Rumors: Apple's 'iPad 3' prototype may very well be out there, but don't look for it this year by Matt Peckham | @mattpeckham | September 16, 2011 | + Tweet

It sounds like prototypes (yes, plural) of Apple’s iPad 3 might already be floating around the "supply chain," but don’t go looking for next-generation tablets this year because... why not? If you’re sitting on 68.3% of the tablet market (according to IDC’s latest 2Q 2011 report), and your nearest competitor (that’d be Google’s Android) fell from 34% to 26.8% market share during the same period, where’s the rush?

That’s JP Morgan analyst Mark Moskowitz’s reasoning, anyway. He just told Apple Insider — and really, no surprise here — that his "conversations with industry insiders" indicate Apple’s third-generation iPad won’t arrive until sometime in 2012 (more: IDC: iPad 2, PlayBook Pummel Android Market Share Last Quarter). And some more Captain-Obvious thinking: "In our view, Apple shouldn’t feel rushed," says Moskowitz. "Other tablet participants have stumbled so far, and that trend line could continue well into 2012."

IDC’s take is a little more pessimistic (for Apple). In yesterday’s report, the intelligence firm projected Android OS-based tablet shares would continue their nosedive through Q3 2011, then bounce back a bit in Q4. Meanwhile, analysts expect iOS market share to dip in 2012 as competing platforms begin taking bigger bites.

We’ve "heard" the iPad 3 is coming in 2011 "rumors" for several months now. Who knows where they start, or why. One of the more recent we covered involved iPads getting a "better screen," plus support for 4G LTE networks.
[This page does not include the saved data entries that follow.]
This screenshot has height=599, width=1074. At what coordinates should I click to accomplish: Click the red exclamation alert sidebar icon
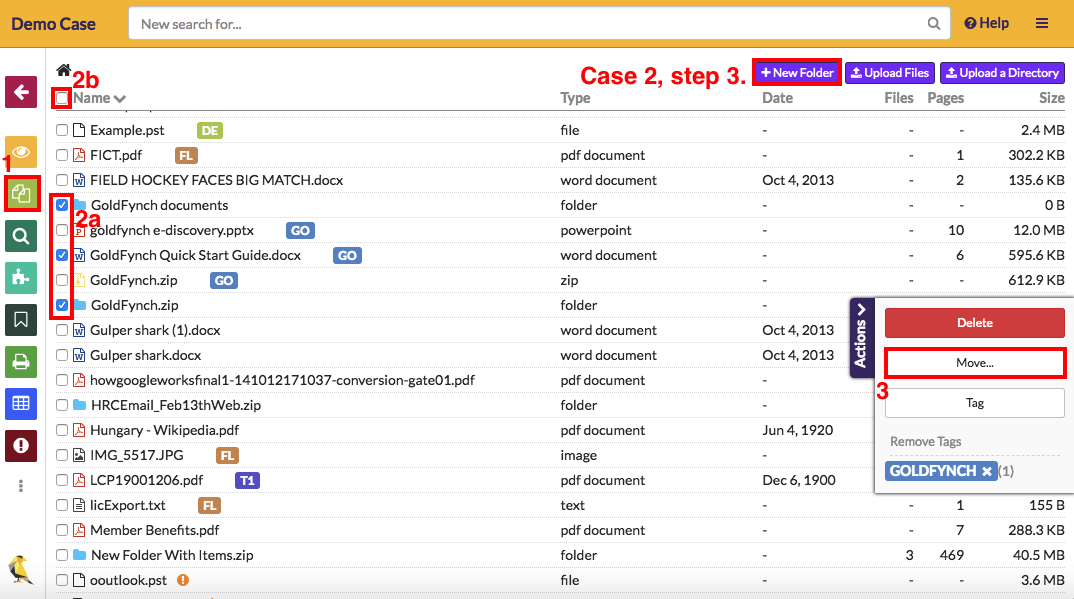pyautogui.click(x=21, y=445)
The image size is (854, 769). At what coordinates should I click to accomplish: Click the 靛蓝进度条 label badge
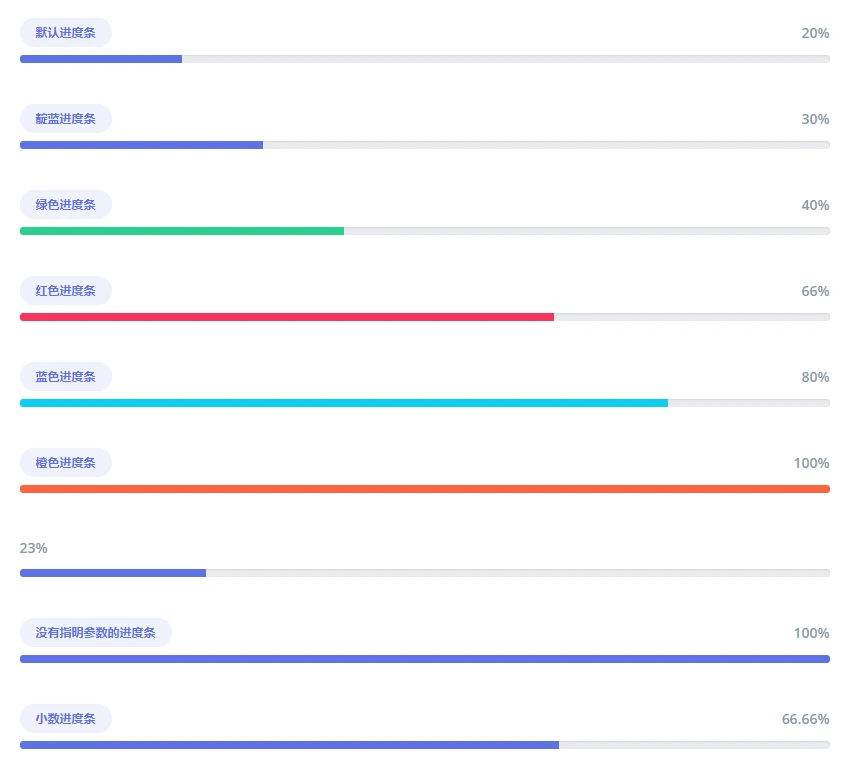point(65,119)
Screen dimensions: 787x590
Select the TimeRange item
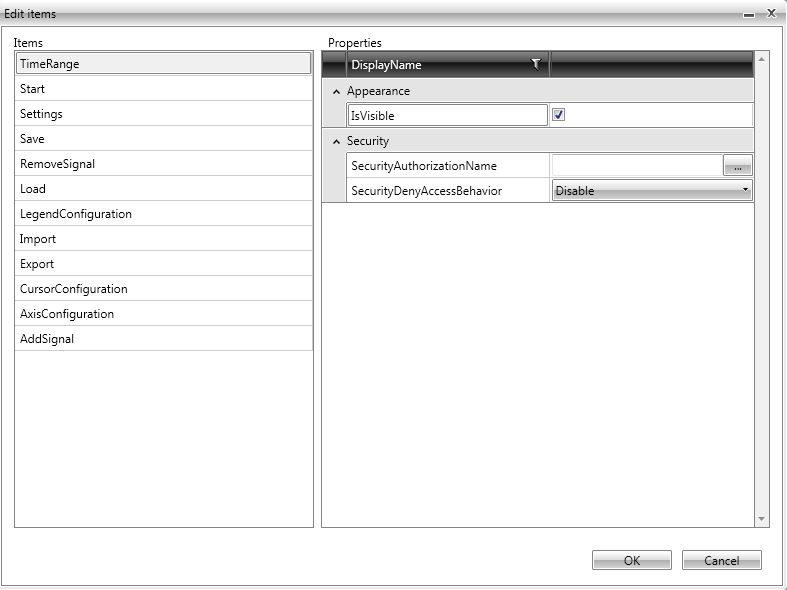pyautogui.click(x=164, y=63)
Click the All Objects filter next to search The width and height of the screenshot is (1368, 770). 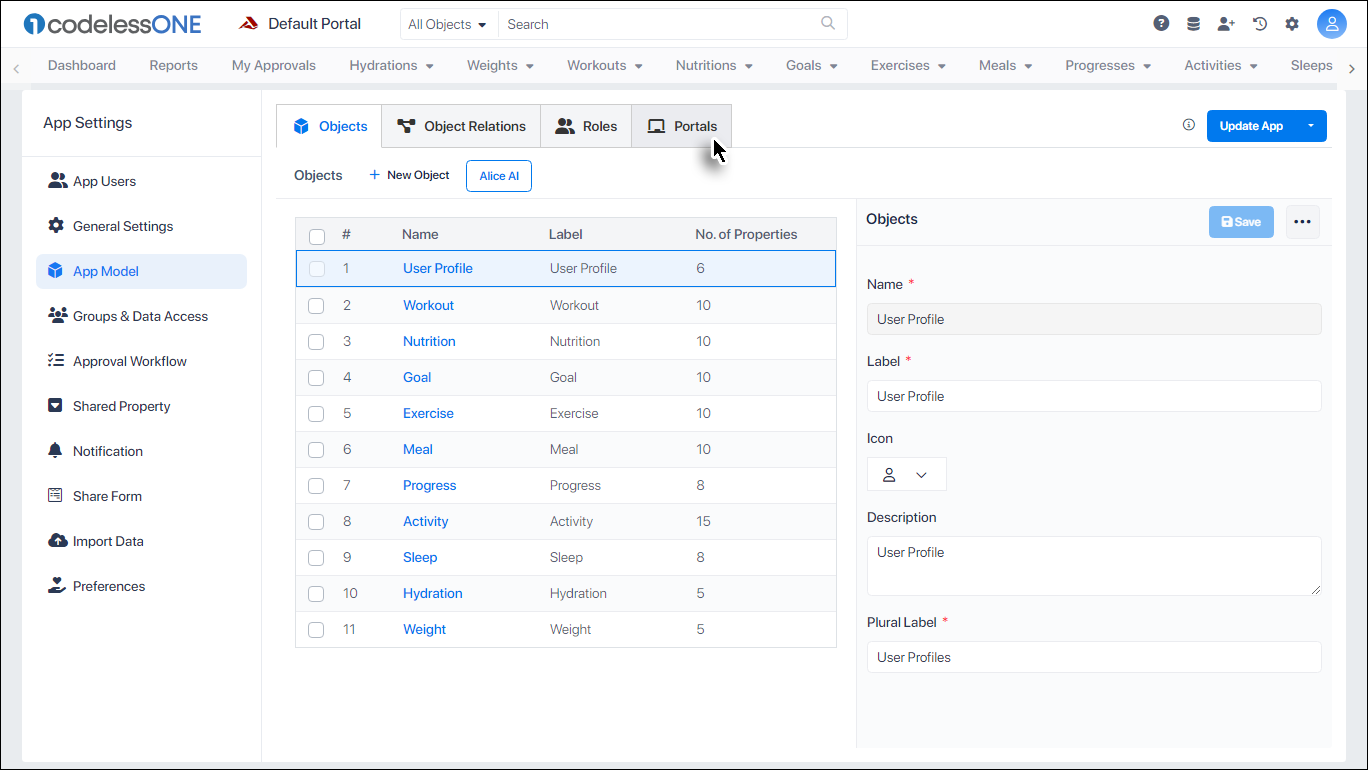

Some have even suggested the next iPad won’t be a true third-generation device so much as an extension to the current generation of the iPad family.

In the meantime, just lean back and watch empires crumble — or at least something resembling that, after the company announced yesterday that its BlackBerry PlayBook sales had fallen from 500,000 to a mere 200,000, prompting analysts to downgrade the company to ouch-more "underperform."